- Opening Delimiter -

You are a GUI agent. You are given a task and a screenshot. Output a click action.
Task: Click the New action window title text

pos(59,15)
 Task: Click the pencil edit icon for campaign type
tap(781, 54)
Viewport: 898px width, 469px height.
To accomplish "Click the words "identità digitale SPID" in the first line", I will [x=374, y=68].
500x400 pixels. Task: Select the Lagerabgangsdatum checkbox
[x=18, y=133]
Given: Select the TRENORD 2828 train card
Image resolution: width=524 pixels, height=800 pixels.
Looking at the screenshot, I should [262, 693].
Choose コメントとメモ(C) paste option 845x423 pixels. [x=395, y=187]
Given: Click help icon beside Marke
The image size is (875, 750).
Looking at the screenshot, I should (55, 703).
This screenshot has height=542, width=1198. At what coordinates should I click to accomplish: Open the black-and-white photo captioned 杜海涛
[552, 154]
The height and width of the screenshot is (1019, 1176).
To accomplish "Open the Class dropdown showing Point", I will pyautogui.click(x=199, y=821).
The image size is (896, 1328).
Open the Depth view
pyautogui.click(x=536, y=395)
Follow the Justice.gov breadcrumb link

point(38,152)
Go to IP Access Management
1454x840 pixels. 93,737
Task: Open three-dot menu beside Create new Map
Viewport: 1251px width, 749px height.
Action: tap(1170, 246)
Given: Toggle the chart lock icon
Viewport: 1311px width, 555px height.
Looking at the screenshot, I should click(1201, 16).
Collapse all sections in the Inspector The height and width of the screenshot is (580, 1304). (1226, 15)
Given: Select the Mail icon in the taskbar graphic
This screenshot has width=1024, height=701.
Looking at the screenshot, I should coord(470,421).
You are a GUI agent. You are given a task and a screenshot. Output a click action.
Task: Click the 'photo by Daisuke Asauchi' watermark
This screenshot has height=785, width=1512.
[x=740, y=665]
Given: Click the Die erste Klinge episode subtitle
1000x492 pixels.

- Closing Delimiter -

** DESCRIPTION OF THE TASK **
Each line of the listing needs to be transcribed exactly.

** SOLUTION **
You are a GUI agent. You are given a task and a screenshot. Output a click action.
Task: Click the New action window title text

pos(59,15)
 Task: Click the pencil edit icon for campaign type
tap(781, 54)
Viewport: 898px width, 469px height.
To accomplish "Click the words "identità digitale SPID" in the first line", I will [x=374, y=68].
500x400 pixels. Task: Select the Lagerabgangsdatum checkbox
[x=18, y=133]
Given: Select the TRENORD 2828 train card
Image resolution: width=524 pixels, height=800 pixels.
Looking at the screenshot, I should [262, 693].
Choose コメントとメモ(C) paste option 845x423 pixels. [x=395, y=187]
Given: Click help icon beside Marke
The image size is (875, 750).
Looking at the screenshot, I should (55, 703).
This screenshot has height=542, width=1198. At what coordinates should I click to accomplish: Open the black-and-white photo captioned 杜海涛
[552, 154]
The height and width of the screenshot is (1019, 1176).
To accomplish "Open the Class dropdown showing Point", I will pyautogui.click(x=199, y=821).
The image size is (896, 1328).
Open the Depth view
pyautogui.click(x=536, y=395)
Follow the Justice.gov breadcrumb link

point(38,152)
Go to IP Access Management
1454x840 pixels. 93,737
Task: Open three-dot menu beside Create new Map
Viewport: 1251px width, 749px height.
Action: tap(1170, 246)
Given: Toggle the chart lock icon
Viewport: 1311px width, 555px height.
Looking at the screenshot, I should click(1201, 16).
Collapse all sections in the Inspector The height and width of the screenshot is (580, 1304). (1226, 15)
Given: Select the Mail icon in the taskbar graphic
This screenshot has width=1024, height=701.
Looking at the screenshot, I should coord(470,421).
You are a GUI agent. You are given a task and a screenshot. Output a click action.
Task: Click the 'photo by Daisuke Asauchi' watermark
This screenshot has height=785, width=1512.
[x=740, y=665]
Given: Click the Die erste Klinge episode subtitle
1000x492 pixels.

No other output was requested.